Affordable Access

Global Warming, Climate Policies and their Consequences on the Business Cycle : a general equilibrium Approah

Authors
  • Bouter, Maxime Alexandre
Publication Date
Mar 12, 2021
Source
HAL-SHS
Keywords
Language
English
License
Unknown
External links

Abstract

Recognised by the United Nations as one of the eight Millennium Development Goals, the preservation of the environment and consequently of the climate, requires strong intervention by public authorities in order to limit the negativeconsequences of climate change. This thesis proposes to study some aspects of climate policies and the consequences they have on the economic cycle. We first address the issue of climate reversibility. One of the particularities of greenhouse gases is their particularly long lifetime. While on a geological scale, carbon sinks could in theory absorb a major part of anthropogenic emissions, on a human scale global warming appears irreversible without a transformation of the world economy towards a decarbonised model. In the absence of the discovery of a technology capable of reducing the carbon intensity of energy, public policy seems to be the solution most likely to meet the 2°C limit by the end of the 21st century. Secondly, we compare the consequences of introducing different climate policy instruments (carbon tax, allowances market, intensity target) in an economy that is subject to different exogenous shocks (productivity shock, shock on the price of fossil fuels). To this end, we use an RBC DSGE model to assess the economic consequences of these different measures.

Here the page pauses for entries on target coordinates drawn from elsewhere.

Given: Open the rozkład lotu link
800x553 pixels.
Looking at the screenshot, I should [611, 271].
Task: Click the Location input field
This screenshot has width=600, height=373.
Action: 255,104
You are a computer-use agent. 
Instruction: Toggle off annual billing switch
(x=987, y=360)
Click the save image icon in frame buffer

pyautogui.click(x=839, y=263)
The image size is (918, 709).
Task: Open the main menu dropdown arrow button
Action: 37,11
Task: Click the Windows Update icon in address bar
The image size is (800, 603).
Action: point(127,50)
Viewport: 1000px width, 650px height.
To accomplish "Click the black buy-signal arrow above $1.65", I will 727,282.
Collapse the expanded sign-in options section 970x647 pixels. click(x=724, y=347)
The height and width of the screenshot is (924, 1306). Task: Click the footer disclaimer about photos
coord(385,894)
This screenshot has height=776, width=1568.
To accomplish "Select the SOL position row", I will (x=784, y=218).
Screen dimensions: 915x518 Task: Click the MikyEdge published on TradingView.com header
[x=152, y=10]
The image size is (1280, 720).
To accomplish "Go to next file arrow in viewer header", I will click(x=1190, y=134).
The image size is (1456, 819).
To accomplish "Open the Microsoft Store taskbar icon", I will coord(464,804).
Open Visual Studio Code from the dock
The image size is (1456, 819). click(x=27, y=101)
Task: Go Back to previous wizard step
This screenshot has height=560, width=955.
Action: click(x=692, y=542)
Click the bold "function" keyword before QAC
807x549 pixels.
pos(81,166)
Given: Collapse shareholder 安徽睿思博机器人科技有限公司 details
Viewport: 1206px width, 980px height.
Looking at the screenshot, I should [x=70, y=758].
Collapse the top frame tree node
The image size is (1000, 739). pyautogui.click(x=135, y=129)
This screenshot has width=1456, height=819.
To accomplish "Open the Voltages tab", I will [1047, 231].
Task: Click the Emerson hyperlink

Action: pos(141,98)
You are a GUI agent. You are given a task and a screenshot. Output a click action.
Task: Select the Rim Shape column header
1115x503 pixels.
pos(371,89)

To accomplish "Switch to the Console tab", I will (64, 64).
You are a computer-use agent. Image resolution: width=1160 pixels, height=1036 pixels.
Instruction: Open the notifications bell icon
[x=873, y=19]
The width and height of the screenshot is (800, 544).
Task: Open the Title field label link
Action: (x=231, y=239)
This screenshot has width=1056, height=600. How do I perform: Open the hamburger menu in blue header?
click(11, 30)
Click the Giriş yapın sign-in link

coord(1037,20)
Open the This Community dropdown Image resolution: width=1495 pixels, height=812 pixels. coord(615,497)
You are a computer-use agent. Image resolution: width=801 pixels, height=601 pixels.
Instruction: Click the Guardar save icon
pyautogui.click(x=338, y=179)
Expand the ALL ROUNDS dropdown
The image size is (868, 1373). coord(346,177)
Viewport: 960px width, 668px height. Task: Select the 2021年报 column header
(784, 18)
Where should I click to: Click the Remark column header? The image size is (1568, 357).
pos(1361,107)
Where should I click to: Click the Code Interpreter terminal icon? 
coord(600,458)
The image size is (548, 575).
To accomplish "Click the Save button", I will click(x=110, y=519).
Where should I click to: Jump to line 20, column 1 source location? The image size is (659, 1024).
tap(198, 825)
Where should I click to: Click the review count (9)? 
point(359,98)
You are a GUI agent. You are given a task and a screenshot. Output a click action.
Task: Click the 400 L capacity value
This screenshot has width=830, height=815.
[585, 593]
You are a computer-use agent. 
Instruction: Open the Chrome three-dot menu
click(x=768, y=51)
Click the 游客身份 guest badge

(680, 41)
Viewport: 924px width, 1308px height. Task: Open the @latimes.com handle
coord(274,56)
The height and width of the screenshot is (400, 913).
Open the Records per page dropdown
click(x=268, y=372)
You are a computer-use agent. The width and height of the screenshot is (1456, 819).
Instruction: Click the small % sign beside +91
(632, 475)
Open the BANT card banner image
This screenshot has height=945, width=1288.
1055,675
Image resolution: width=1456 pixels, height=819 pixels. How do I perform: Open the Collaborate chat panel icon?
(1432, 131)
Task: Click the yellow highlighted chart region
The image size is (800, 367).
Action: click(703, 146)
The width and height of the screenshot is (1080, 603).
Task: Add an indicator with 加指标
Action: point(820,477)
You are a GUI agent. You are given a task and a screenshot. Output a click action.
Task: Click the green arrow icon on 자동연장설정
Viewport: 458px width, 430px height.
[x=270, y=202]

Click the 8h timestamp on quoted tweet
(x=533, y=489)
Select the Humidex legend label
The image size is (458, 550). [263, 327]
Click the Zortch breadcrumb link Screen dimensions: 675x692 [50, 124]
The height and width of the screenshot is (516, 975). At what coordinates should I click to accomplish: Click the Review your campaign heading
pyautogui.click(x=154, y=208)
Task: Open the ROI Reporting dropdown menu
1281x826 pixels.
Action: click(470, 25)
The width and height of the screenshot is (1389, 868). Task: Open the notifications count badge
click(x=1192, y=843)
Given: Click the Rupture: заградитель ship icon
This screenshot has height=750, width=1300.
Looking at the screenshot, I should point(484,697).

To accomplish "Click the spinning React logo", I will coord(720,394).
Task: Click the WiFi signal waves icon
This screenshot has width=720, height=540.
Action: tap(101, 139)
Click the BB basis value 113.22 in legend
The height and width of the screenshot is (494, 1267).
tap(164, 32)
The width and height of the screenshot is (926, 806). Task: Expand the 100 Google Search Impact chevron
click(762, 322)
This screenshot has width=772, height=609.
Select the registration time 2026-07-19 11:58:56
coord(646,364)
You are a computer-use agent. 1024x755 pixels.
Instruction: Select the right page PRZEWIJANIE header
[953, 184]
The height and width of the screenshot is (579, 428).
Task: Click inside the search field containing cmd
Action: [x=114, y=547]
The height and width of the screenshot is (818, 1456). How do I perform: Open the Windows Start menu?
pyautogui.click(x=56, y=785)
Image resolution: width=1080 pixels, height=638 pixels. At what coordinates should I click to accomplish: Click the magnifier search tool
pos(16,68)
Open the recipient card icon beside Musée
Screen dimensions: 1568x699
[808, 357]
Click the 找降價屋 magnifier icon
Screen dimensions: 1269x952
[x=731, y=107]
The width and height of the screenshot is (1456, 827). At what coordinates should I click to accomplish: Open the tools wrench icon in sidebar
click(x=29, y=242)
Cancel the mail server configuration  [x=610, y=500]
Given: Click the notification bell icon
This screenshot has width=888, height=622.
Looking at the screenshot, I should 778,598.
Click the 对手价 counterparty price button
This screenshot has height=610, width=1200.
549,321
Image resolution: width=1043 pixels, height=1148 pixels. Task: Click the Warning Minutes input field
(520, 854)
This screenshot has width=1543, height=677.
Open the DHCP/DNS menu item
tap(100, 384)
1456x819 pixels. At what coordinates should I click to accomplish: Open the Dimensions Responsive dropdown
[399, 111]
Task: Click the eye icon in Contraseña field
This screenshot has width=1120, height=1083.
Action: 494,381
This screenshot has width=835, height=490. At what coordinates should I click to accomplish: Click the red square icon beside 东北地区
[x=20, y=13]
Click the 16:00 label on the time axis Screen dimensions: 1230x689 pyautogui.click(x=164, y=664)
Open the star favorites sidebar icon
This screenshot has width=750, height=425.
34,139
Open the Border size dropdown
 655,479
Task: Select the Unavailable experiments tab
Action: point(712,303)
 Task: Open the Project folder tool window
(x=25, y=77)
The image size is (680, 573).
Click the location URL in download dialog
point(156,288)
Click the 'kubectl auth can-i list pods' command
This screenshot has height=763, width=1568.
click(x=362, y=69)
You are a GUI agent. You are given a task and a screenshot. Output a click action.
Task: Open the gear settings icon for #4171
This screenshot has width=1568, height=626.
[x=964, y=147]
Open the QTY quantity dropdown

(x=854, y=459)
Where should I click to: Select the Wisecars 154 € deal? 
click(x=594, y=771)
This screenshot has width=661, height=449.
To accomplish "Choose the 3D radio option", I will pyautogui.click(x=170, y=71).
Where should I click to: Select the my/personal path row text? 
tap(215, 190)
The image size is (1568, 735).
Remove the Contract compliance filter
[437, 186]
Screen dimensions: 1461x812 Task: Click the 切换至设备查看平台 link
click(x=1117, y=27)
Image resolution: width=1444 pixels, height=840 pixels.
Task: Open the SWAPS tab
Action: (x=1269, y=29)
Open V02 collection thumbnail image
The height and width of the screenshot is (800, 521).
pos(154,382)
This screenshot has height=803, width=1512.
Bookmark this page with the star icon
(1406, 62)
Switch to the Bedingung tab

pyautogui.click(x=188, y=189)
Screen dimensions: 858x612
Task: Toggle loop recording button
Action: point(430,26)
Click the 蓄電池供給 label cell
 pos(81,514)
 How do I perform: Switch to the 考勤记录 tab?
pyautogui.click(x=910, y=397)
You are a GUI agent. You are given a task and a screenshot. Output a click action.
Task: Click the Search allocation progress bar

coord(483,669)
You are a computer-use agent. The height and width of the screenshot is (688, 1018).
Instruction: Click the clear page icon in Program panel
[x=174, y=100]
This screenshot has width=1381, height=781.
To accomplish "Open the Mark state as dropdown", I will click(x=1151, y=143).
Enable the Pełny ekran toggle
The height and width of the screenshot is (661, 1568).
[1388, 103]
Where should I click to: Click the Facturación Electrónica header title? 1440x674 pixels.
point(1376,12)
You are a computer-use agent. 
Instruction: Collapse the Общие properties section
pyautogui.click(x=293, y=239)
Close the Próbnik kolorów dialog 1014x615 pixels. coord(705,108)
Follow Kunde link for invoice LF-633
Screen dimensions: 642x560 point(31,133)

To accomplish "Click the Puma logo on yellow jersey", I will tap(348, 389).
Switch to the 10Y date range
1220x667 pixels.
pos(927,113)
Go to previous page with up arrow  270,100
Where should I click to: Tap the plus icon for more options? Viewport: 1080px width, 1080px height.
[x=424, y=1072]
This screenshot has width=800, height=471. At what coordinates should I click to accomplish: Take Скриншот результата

The implementation of one of these instruments can indeed have a contractionary effect, or on the contrary be inefficient from a climate point of view in periods of expansion. We therefore recommend the joint use of an allowance market, with the establishment of a floor price for carbon in order to achieve the emission reduction target. Finally, we look at the links between climate policy and monetary policy. We optimise the Taylor rule in the presence of either an allowance market or a carbon tax in order to make monetary policy recommendations. We show that the Taylor rule coefficients that maximise consumer welfare are significantly different with the introduction of climate policy. These effects should therefore be taken into account in order to conduct the most effective environmental policy.